Agents for the FBI and Naval Investigative Service videotaped Deputy Assistant Air Force Secretary Victor Cohen and other Pentagon officials accepting alleged payoffs from defense consultants, federal law enforcement sources said Friday.
The sources also said James Gaines, a deputy assistant Navy secretary, was videotaped meeting with consultants during the two-year investigation of alleged bribes-for-confidential contract data that became public last week.Investigators suspect Gaines to be the primary supplier of classified or confidential data for his former boss, Melvyn Paisley, who became a consultant for the McDonnell Douglas Corp. and other companies, according to these sources.
But sources said others among the six Defense Department procurement officials who were reassigned by Defense Secretary Frank Carlucci this week pending the outcome of the investigation also are suspected of taking kickbacks.
NBC News, which first disclosed the evidence against Cohen, quoted sources as saying that whenever a defense consultant would phone him at his office he would "clear his calendar" and leave the Pentagon.
The network also reported - and law enforcement sources confirmed - that Cohen's meetings were "recorded and videotaped, and money changed hands."
The sources told United Press International that Cohen, a former consultant for the Northrop Corp. who oversaw contracts on classified tactical programs, had previously been the subject of a separate inquiry by California investigators for the Pentagon's inspector general's office into alleged leaks of sensitive documents.
That investigation found insufficient evidence to prosecute Cohen, but he was made a subject of the FBI-NIS investigation about a year ago, when the wiretaps began, the sources said.

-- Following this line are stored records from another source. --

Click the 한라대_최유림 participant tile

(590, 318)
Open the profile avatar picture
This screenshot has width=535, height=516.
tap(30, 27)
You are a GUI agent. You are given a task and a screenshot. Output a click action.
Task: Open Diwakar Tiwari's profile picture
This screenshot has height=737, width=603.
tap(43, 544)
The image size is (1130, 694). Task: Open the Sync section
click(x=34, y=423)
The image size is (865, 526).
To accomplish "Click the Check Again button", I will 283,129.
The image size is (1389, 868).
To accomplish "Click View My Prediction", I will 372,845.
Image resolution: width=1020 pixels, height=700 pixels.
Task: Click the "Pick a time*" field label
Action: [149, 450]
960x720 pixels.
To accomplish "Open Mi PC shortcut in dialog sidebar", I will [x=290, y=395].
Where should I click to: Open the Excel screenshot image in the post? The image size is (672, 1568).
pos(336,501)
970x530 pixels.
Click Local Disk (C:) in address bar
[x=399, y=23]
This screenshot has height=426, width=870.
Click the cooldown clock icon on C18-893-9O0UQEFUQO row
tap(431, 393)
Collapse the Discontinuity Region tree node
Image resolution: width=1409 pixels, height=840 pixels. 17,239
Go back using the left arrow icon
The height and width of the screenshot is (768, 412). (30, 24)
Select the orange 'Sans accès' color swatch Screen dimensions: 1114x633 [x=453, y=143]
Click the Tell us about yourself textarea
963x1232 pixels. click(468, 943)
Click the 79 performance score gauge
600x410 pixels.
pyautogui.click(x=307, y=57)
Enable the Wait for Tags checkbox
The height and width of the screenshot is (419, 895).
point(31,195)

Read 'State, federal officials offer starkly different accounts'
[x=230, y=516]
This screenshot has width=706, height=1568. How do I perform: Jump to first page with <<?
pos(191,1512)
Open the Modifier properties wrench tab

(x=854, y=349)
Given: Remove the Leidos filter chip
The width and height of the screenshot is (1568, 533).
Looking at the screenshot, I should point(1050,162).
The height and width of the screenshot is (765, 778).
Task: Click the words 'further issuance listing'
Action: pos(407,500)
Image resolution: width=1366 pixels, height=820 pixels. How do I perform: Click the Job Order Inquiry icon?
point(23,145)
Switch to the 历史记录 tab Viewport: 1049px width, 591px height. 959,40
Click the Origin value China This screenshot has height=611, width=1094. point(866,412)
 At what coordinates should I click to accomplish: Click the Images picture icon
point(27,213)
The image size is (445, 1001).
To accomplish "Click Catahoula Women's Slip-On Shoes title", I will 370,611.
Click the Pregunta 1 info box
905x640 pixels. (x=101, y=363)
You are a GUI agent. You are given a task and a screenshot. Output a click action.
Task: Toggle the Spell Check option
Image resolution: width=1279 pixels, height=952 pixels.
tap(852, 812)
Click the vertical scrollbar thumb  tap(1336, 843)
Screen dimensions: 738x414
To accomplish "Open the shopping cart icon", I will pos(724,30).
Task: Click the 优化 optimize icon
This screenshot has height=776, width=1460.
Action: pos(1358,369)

Results of the earlier investigation were reported to Air Force Secretary Edward Aldridge Jr. and to the Pentagon's general counsel, Kathleen Bucka.
Law enforcement sources said investigators later learned the results of the first inquiry had filtered back to Cohen.
"He bragged about (earning) it to a consultant," a source said. "He was unaware the taps were in place on the other investigation."
Cohen's lawyer, Seymour Glanzer, could not immediately be reached about the allegations but has declined to comment to date.
Sources have said that industry consultants often sold information, including competitors' bids, on the same defense program to several competing companies. NBC quoted an investigative source as saying that the losers did not complain because "if the companies didn't play ball, they lost."
The network said that to conceal huge consulting payments from government auditors, defense contractors commonly asked them to submit "meaningless research papers," submitting the same paper as many as 16 times and collecting in each instance.